Collected data entries:
::::
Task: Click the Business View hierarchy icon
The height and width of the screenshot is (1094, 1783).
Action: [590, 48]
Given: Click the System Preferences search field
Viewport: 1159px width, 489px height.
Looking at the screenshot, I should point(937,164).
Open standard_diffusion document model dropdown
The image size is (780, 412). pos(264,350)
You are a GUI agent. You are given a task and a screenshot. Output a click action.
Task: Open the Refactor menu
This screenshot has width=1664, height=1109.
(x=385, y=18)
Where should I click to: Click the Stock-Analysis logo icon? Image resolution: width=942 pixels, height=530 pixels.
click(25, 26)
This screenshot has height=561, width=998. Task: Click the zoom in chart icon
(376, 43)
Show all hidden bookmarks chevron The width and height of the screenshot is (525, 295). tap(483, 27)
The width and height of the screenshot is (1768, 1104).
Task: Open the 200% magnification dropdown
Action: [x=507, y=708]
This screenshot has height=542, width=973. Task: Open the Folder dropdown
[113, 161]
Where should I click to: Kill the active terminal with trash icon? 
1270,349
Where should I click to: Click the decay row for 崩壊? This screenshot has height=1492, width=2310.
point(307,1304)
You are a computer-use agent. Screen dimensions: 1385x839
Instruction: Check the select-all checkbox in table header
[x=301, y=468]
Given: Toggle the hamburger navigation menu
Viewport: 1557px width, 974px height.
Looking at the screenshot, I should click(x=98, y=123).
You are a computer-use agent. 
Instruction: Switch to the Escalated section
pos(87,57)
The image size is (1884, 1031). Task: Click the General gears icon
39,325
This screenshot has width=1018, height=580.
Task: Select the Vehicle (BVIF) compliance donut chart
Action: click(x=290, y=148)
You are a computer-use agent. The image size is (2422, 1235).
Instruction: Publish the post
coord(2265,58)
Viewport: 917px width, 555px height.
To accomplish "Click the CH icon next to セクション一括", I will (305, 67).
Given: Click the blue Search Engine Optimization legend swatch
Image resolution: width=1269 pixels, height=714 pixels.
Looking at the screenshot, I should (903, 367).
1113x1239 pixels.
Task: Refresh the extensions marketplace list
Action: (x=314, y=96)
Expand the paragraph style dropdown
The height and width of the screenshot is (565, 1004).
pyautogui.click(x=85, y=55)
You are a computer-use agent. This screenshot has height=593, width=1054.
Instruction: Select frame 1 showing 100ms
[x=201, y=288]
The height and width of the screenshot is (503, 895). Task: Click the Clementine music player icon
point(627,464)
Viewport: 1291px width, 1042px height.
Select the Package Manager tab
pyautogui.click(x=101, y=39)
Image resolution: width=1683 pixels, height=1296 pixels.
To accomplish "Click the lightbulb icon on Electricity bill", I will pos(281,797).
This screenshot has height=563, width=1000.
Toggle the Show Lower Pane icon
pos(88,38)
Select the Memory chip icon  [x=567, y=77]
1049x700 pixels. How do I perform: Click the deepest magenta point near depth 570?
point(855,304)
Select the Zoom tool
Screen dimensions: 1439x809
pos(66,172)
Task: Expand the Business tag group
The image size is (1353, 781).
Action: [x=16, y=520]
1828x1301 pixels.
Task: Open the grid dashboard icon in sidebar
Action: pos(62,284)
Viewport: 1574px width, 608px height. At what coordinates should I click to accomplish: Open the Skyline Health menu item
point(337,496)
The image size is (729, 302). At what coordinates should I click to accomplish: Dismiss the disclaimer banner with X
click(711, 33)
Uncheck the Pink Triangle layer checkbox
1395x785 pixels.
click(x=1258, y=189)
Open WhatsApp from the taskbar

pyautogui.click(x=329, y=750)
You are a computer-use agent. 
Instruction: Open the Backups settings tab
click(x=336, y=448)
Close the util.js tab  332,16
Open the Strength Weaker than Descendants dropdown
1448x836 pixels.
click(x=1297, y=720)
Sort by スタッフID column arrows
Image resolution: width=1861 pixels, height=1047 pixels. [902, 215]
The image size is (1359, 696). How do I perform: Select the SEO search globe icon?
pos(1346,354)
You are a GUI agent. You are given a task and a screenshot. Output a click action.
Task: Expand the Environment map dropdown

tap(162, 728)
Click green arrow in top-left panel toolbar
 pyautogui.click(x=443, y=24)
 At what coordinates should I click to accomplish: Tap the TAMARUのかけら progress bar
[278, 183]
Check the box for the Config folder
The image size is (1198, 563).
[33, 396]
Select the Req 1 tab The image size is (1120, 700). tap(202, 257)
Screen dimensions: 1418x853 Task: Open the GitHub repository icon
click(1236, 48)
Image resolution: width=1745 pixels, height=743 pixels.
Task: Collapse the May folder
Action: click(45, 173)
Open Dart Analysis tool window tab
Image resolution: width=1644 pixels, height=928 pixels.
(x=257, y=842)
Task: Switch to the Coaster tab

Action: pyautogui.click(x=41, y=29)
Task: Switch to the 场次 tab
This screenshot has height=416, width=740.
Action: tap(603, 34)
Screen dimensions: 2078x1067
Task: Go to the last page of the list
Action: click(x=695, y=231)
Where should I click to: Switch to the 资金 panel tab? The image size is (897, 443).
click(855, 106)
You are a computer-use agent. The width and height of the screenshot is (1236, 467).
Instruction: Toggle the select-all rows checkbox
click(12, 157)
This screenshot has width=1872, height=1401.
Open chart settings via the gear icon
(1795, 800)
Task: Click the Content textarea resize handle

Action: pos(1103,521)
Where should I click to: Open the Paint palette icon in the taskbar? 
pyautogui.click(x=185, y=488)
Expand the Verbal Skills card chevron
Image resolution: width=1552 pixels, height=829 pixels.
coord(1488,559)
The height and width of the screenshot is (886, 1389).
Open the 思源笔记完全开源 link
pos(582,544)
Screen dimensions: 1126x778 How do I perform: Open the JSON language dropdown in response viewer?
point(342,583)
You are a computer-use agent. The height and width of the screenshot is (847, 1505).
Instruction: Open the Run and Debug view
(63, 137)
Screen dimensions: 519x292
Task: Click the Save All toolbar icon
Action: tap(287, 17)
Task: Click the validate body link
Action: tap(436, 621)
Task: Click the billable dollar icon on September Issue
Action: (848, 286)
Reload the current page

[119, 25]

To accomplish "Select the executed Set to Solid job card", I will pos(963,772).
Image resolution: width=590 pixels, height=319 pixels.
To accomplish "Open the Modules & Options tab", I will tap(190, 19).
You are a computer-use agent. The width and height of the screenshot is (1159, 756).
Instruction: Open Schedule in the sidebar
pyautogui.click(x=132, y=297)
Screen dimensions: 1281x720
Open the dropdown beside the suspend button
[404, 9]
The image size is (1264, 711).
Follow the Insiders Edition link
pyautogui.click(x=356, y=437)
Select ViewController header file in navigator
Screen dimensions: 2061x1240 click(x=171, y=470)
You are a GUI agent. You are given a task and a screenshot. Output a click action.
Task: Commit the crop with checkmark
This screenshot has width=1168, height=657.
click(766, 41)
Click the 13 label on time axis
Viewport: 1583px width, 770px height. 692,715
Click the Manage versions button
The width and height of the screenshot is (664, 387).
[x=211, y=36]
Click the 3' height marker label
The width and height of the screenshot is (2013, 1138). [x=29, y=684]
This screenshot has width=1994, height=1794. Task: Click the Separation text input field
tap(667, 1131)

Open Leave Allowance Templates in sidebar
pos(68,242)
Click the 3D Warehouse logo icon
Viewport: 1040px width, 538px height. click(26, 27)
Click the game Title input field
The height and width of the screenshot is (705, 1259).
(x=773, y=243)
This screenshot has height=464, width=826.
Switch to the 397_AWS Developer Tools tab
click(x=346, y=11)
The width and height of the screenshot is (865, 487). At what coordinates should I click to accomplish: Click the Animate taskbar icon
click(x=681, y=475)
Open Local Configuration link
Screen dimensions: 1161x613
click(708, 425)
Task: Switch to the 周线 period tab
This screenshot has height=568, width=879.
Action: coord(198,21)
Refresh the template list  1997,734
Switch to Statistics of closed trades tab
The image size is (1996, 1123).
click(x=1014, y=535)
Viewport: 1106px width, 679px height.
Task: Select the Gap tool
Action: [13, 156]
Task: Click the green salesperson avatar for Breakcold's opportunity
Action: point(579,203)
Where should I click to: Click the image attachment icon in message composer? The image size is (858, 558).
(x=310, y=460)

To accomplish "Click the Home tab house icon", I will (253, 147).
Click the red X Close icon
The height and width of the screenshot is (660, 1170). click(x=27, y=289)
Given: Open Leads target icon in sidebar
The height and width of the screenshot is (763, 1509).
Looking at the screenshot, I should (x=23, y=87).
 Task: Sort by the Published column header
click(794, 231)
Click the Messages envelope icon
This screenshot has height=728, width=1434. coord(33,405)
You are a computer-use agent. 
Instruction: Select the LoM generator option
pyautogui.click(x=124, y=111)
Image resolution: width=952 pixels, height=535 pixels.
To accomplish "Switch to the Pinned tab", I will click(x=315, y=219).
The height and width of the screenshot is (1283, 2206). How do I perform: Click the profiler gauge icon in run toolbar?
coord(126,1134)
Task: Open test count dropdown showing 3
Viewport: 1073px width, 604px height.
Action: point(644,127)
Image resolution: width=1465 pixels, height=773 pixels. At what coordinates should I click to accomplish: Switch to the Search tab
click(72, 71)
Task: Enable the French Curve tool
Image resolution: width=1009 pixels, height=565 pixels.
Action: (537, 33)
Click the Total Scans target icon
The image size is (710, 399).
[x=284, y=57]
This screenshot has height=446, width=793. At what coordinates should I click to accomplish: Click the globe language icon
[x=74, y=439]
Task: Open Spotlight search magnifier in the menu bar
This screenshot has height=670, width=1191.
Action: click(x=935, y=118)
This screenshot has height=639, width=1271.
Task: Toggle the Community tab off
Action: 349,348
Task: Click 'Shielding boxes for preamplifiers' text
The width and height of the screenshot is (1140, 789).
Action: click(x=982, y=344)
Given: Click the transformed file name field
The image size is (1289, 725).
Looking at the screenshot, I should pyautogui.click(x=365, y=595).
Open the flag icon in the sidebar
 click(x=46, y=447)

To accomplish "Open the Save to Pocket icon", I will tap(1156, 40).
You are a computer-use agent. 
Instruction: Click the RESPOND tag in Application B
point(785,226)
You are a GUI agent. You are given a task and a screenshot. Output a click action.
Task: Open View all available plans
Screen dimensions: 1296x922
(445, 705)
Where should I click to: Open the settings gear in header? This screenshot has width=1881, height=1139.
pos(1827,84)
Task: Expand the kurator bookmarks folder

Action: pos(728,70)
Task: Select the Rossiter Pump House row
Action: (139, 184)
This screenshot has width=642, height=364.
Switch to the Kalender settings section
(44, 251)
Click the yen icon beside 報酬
::::
Examine the records above and state the number of lines that include "will", with no further text.

7